Denizli Denizli’de 15 Mayıs ruhu yeniden yaşatılacak Yunanlıların, İzmir’i işgal etmesinden sonra Müftü Ahmet Hulusi Efendi önderliğinde Milli Mücadele ateşini yakan Denizlililer, 105 yıllık direniş destanını bir kez daha yaşatacak. Başkan Çavuşoğlu aynı ruh ve heyecanı hep birlikte yaşamak için tüm halkı 15 Mayıs Çarşamba günü saat 17.30’da düzenleyecekleri Milli Mücadele Yürüyüşüne davet etti. 15 Mayıs 1919’da başlattıkları direnişle düşman postalını kente sokmayan Denizli, aynı ruh ve heyecanı bir kez daha yaşayacak.
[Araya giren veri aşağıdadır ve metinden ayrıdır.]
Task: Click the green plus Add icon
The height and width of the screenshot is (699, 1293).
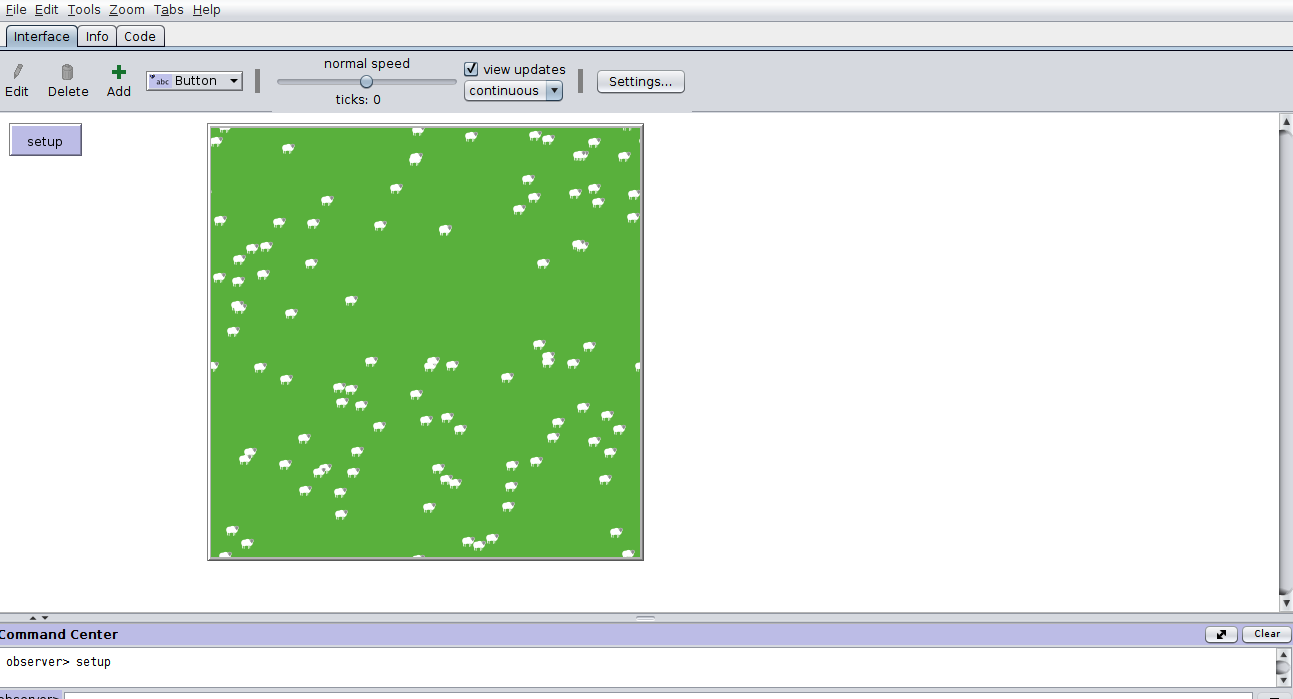Action: (119, 72)
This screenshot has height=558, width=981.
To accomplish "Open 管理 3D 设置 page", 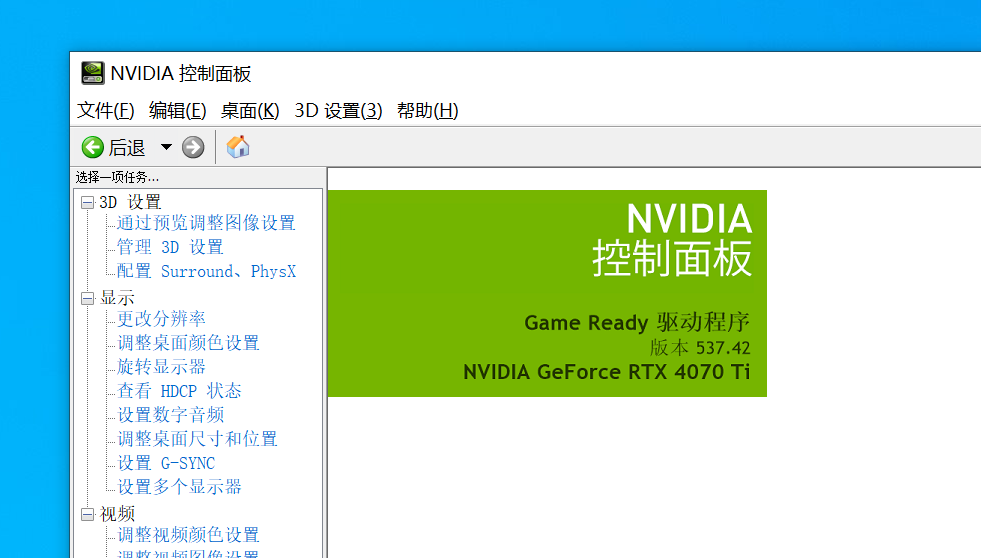I will coord(170,247).
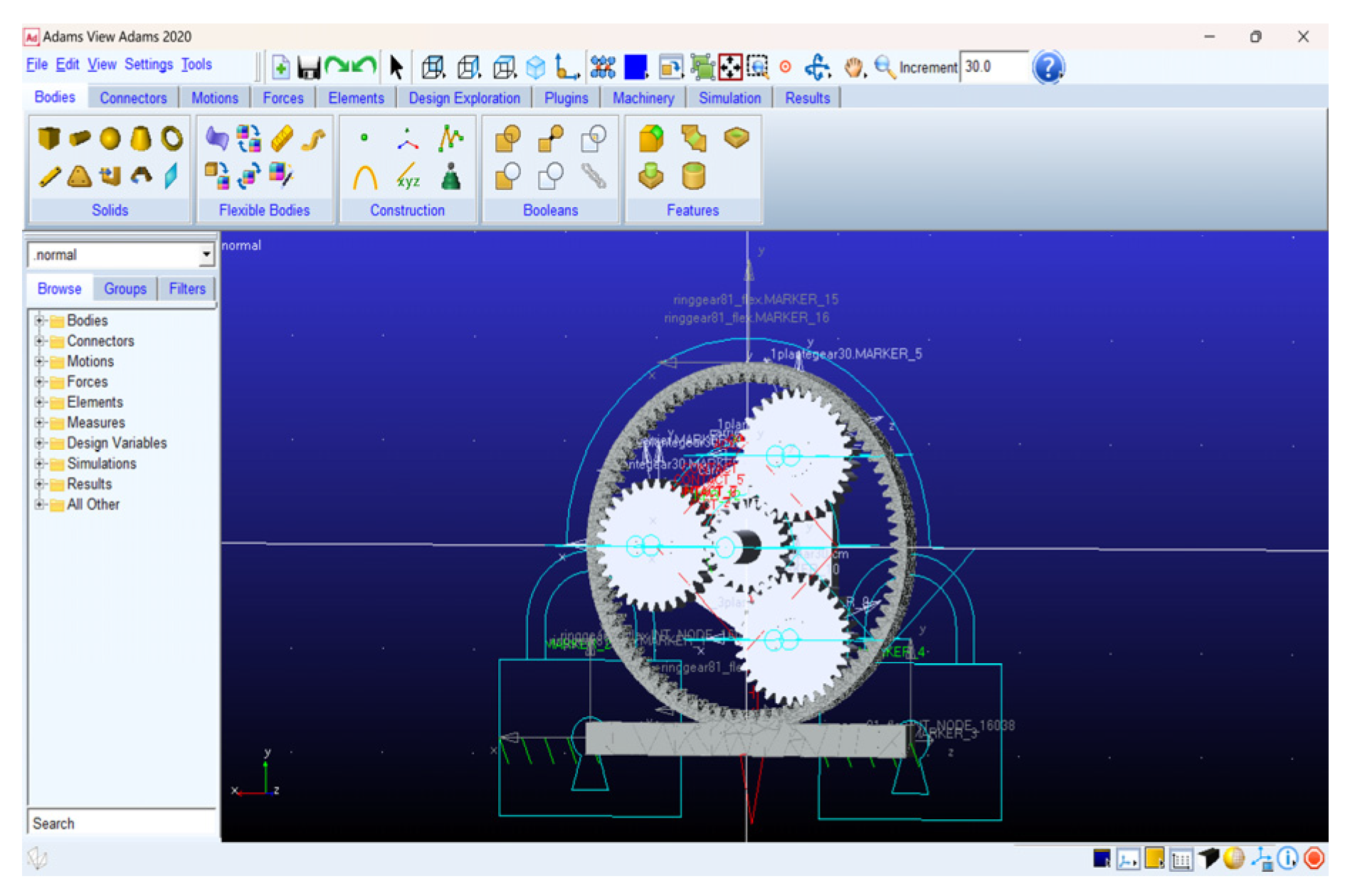Select the Box solid tool

point(48,137)
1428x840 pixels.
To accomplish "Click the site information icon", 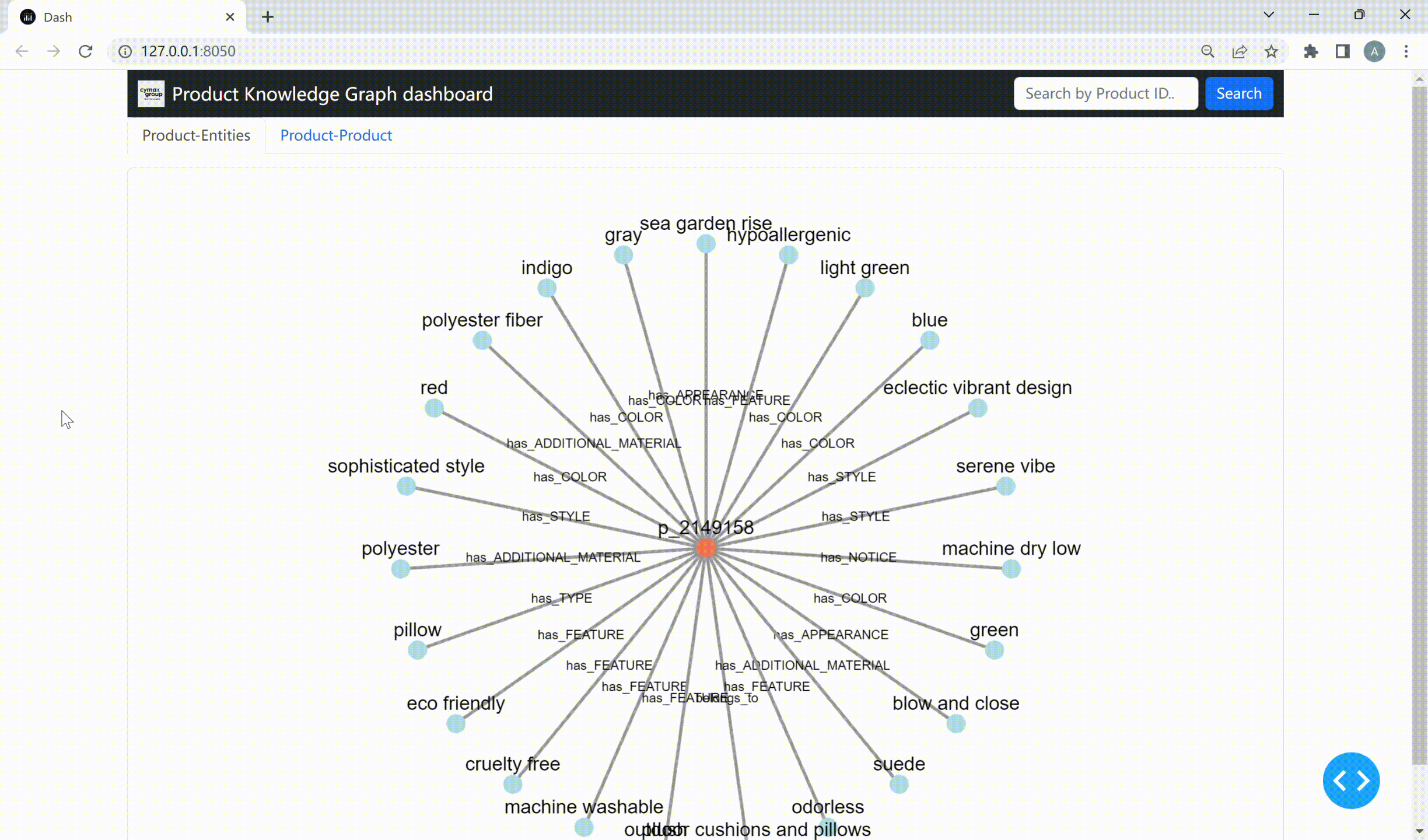I will [125, 51].
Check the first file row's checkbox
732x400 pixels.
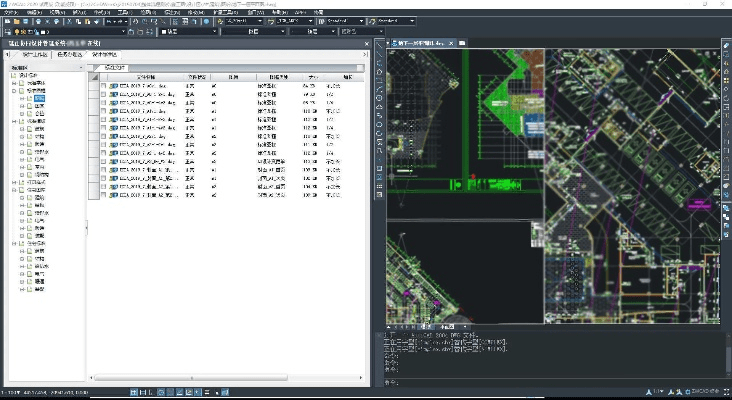[x=103, y=87]
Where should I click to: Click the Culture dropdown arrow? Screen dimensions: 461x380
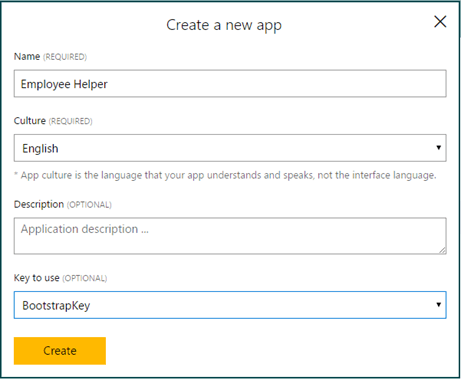[x=439, y=148]
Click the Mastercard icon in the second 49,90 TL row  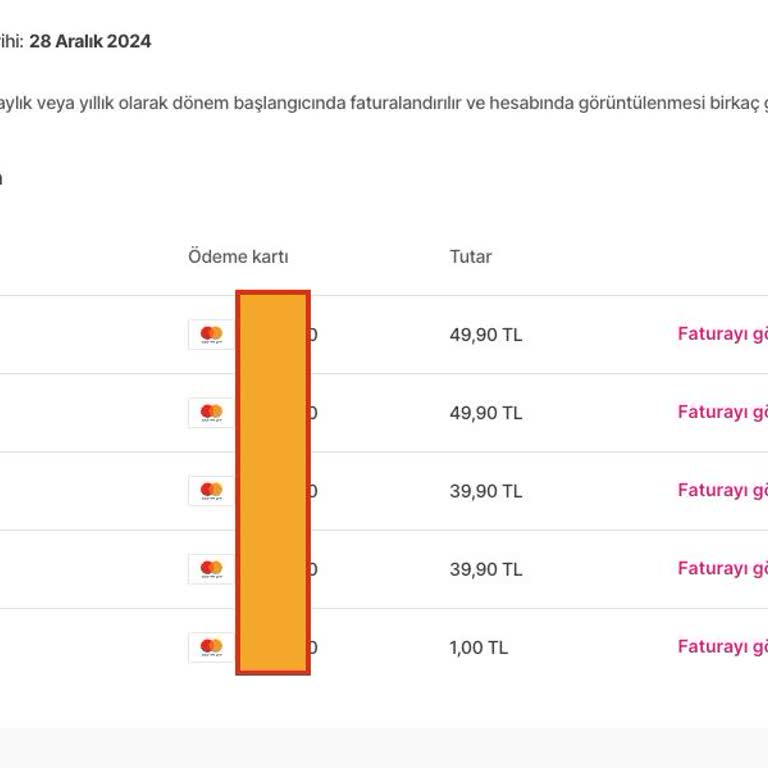coord(211,412)
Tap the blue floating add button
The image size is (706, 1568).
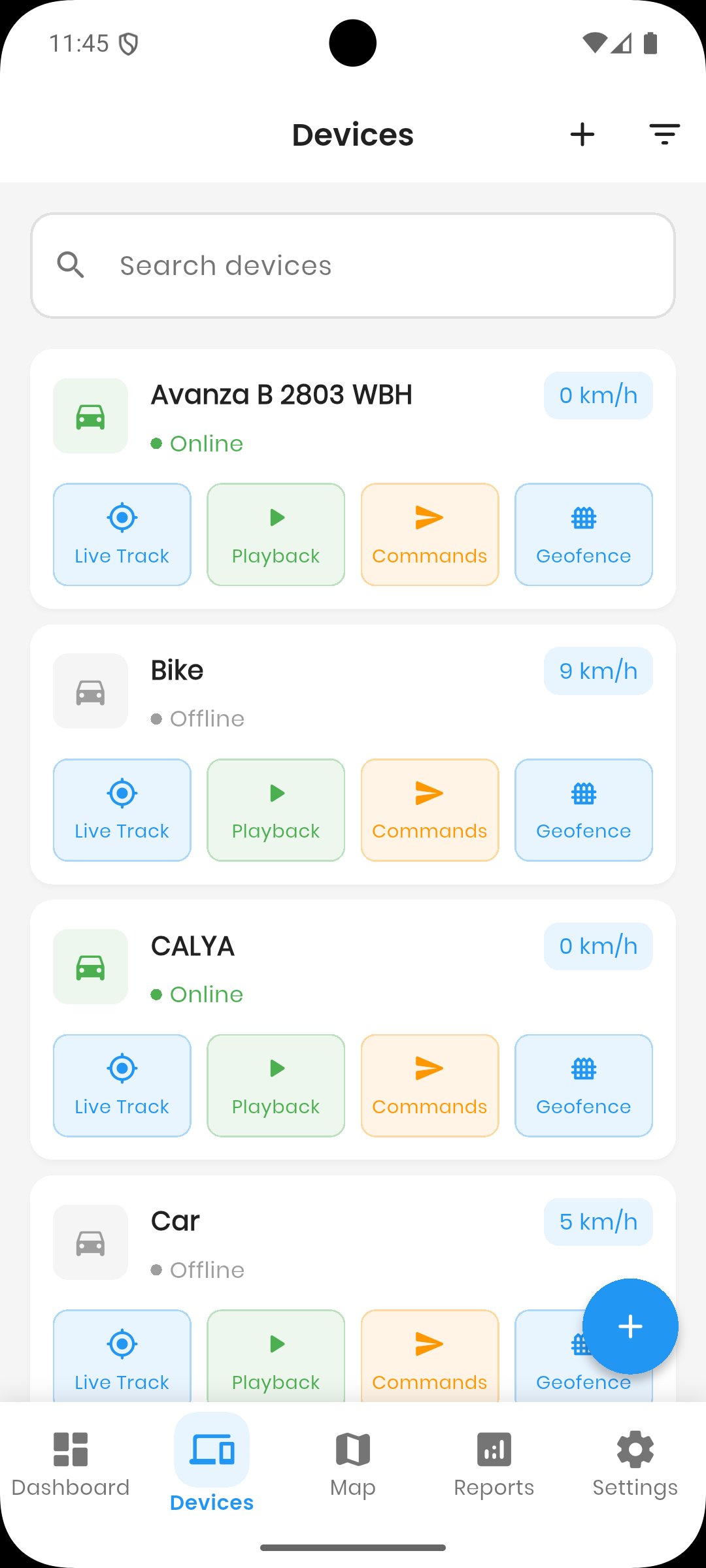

Yunanlıların İzmir’i işgal etmesinden sonra Müftü Ahmet Hulusi Efendi önderliğinde Milli Mücadele ateşini yakan Denizlililer, ecdadın destansı direnişini bir kez daha yaşatacak. Bu kapsamda, Denizli Büyükşehir Belediyesinin geleneksel olarak düzenlediği 15 Mayıs Milli Mücadele Günü Etkinlikleri 15 Mayıs 2024 Çarşamba günü saat 17.15’de 15 Temmuz Delikliçınar Şehitler Meydanı’nda Atatürk Anıtı’na çelenk sunulmasıyla başlayacak. Saygı duruşunda bulunup, İstiklal Marşı okuyacak katılımcılar saat 17.30’da Milli Mücadele Yürüyüşünü başlatacak. 105 yıllık destan Denizlililer, Atatürk Caddesi’ni takip ederek Kayalık Caddesi’nden Bayramyeri Meydanı’na kadar Denizli Sancağı eşliğinde Milli Mücadele Yürüyüşü yapacak. Bayramyeri Meydanı’nda sona erecek yürüyüşün ardından anma töreni gerçekleştirilecek. Denizli Büyükşehir Belediye Başkanı Bülent Nuri Çavuşoğlu ecdadın 105 yıl önce düşmana karşı başlattığı direnişi anmak, aynı heyecan ve ruhu bir kez daha hep birlikte yaşamak için tüm halkı 15 Mayıs 2024 Çarşamba günü saat 17.30’da düzenleyecekleri Milli Mücadele Yürüyüşüne davet etti.